Gehry Weasels His Way Into Ground Zero Masterplan
By keeping the messy process at arm’s length, America’s most famous architect lands a plum job at Ground Zero—on his own terms.
One problem in writing a book about Ground Zero was how to deal with the clock. The work of finding answers down there, and building them, would necessarily outlast any manuscript deadlines—by decades. So in a few places I had to take an educated guess at what would happen after my account (plugged so often in these pages I’ll spare you another mention) hit cold print. I guessed wrong when I implied that developer Larry Silverstein’s attempt to double his money would fail (hey, I wasn’t the only one who thought his insurance lawsuit would get laughed out of court). But I guessed right that at the end of the day—despite keeping the ugliness of the process at arm’s length, after turning down at least three invitations to join the fray as part of a team—Frank Gehry would find himself with a plum job down there, on his own terms.

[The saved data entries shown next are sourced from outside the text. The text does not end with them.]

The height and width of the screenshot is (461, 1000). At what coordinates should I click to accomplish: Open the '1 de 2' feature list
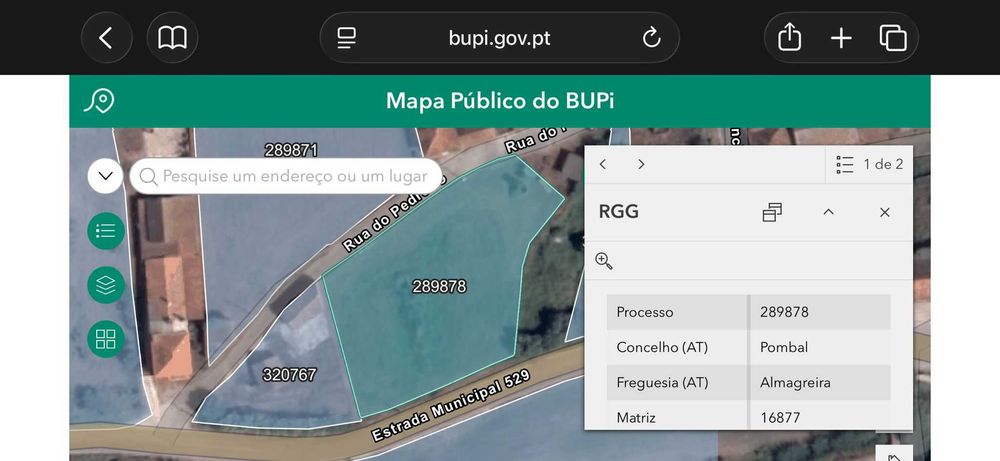[x=869, y=165]
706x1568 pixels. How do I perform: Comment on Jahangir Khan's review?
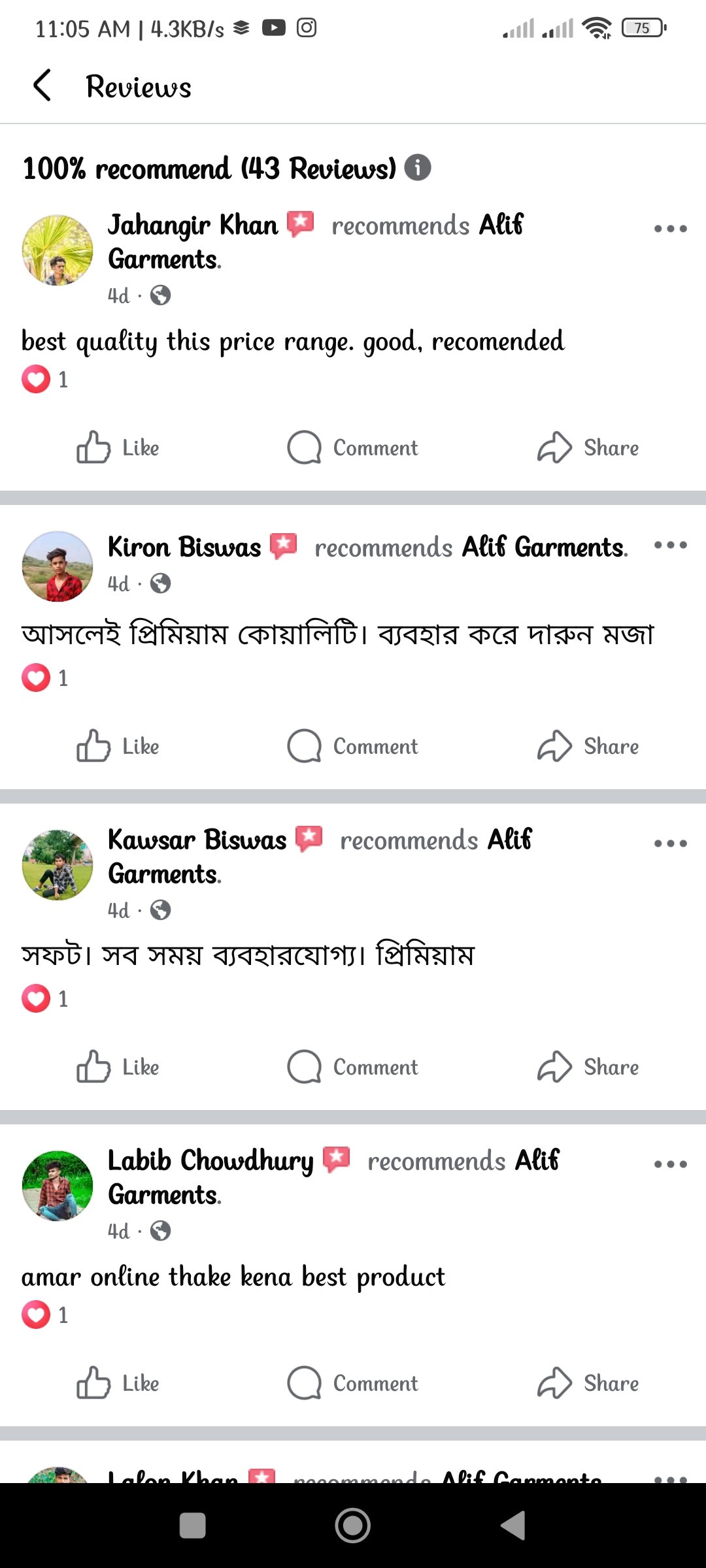[x=353, y=448]
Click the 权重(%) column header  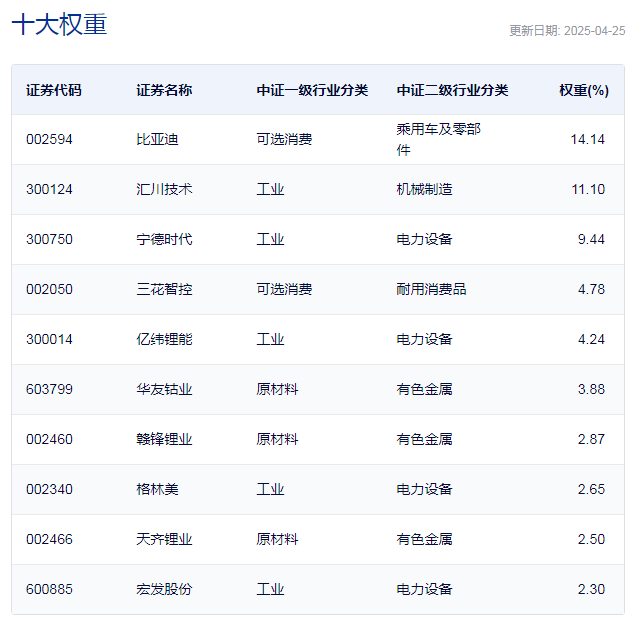click(x=583, y=90)
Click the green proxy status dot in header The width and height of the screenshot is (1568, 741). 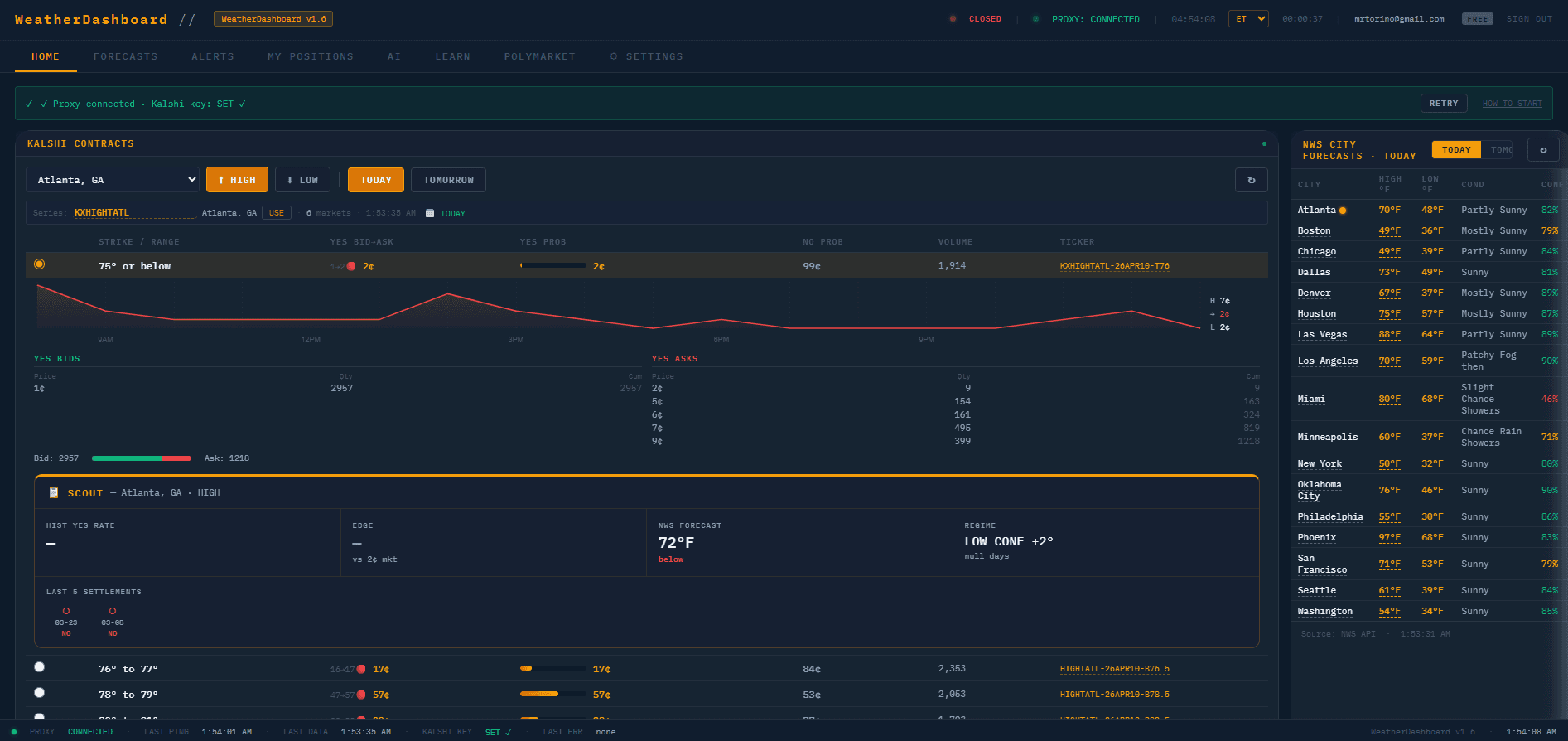pyautogui.click(x=1035, y=19)
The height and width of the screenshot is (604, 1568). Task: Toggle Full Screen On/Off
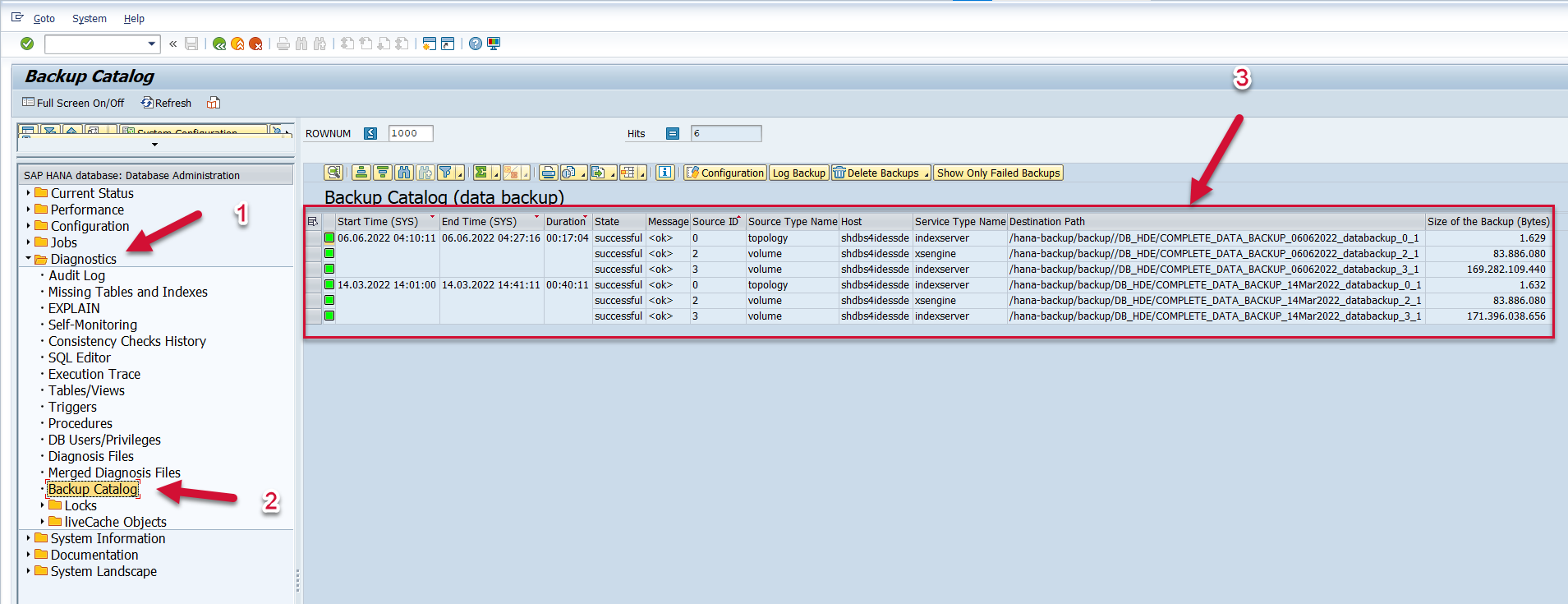coord(74,103)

And has he ever. That was the big news at a politico-studded press conference called late last year to discuss the September 11 memorial. To promote the message of the day—that all was well, indeed thriving, as that labyrinth of pools and pathways moved ever farther from Michael Arad’s pure notions and toward the camel we knew all along it had to become—the Lower Manhattan Development Corporation (LMDC) carted out yet another model of the current state of play. There was the Freedom Tower, now so clearly free of Daniel Libeskind’s grip, twisting its way up to an exclamation-point finial at 1,776 feet (free, I mean, except for that one-liner). There was Santiago Calatrava’s winged train station, down at the tower’s feet, looking like the bones of a bird interrupted in its migrations midflap (but promising, so promising, if it can be built as designed). And across the street, on the contested ground of the memorial superblock itself, a new iceberg massing for the Freedom Center (the so-called Museum of Freedom) provided by Libeskind’s office as a place holder until the newly appointed architects at Snøhetta (welcome, Norwegians, and don’t leave your Viking instincts at home) can find enough air within the overlapping demands and jurisdictions to come up with something new—and hopefully great—at the center of what one enlightened student of the site has referred to as “an architectural petting zoo.”
No such agglomeration of contemporary talents could exist long without its Gehry—we knew it all along, didn’t we?—but where was he in that new dollhouse representation, as the politicians made their case for progress and demanded optimism from the jaded press? Last fall, at the same time Snøhetta was tapped, Gehry was given the commission for the planned theater building. But on the new model, the site assigned to that feature of the program was empty: no massing, no label, no nothing. It was a telling omission. Where everyone else has been fated to build on top of one another (or, worse, on top of, under, or wrapping the memorial), Gehry had gotten for himself the only blank slate—free of formal preconceptions and obligations to the dead.
Perhaps no one else could have done what Gehry did, but it is instructive to review how he got there. When reporters came calling in the first days after September 11, he said, “No comment.” When other architects, some friends, appealed to him the next year, Gehry said, “No thank you.” When invitations came from officialdom, he demurred—until all the dust had settled, the press was tiring of the story, and the first batch of players (Beyer Blinder Belle and Libeskind) had exited the stage, bloodied. Only then, three years after the attack, did Gehry act publicly on the private interest in the site he had been nurturing since the week of the event, when he had found himself—like so many other international stars—by chance in Manhattan. No other architect could be so sure that demand for his services would survive displays of disinterest. Koolhaas, for instance, played catch-me-if-you-can, participating in and then dissing the process as his affections for America (tested by its empire building) waxed and waned—but Gehry’s strategy nonetheless carried with it the odorless whiff of good taste.
So we will get our Gehry downtown. And we will have an architectural petting zoo in which all but one of the beasts are caged together, while the exception preens in his own free-form pen across the street. Kevin Rampe, the long-suffering head of the LMDC, refers to the intersection of Fulton and Greenwich Streets as the plan’s “100 percent corner.” The danger now, of course, with such a potential for excess—individual acts of expression by (clockwise from the southeast) Calatrava, Snøhetta, Arad, Gehry, and, for an abutting tower, one of four additional stars preselected by Silverstein—is that the corner will weigh in at a much higher percentage. How much architecture can Ground Zero take? Two hundred? Three hundred? One thousand percent? For his own good, Gehry played the process brilliantly, alone. For the good of the site, the master of Bilbao must now prove he can play well with others. Let’s hope he risks showing us some new tricks.